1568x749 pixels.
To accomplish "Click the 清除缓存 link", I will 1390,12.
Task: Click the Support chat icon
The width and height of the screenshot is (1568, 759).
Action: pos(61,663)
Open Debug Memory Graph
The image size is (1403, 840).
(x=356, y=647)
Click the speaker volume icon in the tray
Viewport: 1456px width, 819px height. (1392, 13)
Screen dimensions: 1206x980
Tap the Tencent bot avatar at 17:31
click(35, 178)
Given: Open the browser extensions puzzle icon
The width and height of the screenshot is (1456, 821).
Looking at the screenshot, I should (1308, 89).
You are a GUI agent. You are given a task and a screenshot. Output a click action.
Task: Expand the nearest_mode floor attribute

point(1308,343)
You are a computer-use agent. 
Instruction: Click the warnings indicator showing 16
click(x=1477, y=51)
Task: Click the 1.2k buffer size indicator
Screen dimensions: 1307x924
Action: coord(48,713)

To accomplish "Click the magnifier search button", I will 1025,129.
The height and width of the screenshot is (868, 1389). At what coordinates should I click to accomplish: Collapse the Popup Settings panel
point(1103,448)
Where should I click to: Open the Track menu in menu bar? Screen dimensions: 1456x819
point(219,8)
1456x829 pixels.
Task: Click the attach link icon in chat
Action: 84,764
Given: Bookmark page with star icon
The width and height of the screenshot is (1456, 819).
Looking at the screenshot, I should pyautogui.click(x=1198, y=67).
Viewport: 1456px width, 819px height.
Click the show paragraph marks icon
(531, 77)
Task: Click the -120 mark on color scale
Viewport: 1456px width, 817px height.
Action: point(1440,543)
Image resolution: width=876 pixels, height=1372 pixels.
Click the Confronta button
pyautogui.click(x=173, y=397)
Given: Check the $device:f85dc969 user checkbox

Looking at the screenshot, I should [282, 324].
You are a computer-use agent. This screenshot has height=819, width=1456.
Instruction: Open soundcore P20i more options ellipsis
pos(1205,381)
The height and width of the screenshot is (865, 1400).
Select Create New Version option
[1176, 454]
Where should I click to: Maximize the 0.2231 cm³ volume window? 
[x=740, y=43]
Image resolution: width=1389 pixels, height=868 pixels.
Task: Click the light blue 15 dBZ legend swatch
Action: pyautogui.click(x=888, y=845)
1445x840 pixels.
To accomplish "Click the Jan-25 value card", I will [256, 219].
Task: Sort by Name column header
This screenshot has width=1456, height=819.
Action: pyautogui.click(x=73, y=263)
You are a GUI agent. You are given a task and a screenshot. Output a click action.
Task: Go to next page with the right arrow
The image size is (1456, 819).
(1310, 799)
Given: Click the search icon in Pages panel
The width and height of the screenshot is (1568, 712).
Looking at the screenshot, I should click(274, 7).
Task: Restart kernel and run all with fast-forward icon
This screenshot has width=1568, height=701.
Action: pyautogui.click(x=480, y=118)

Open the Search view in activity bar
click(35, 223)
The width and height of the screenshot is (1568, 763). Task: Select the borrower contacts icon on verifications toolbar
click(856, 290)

-- Instructions for the task --
All lines from the beginning of the material above through the one with "Given: Open the" need to be returned exactly; please return those and only those.

-- Answer to the exercise --
1568x749 pixels.
To accomplish "Click the 清除缓存 link", I will 1390,12.
Task: Click the Support chat icon
The width and height of the screenshot is (1568, 759).
Action: pos(61,663)
Open Debug Memory Graph
The image size is (1403, 840).
(x=356, y=647)
Click the speaker volume icon in the tray
Viewport: 1456px width, 819px height. (1392, 13)
Screen dimensions: 1206x980
Tap the Tencent bot avatar at 17:31
click(35, 178)
Given: Open the browser extensions puzzle icon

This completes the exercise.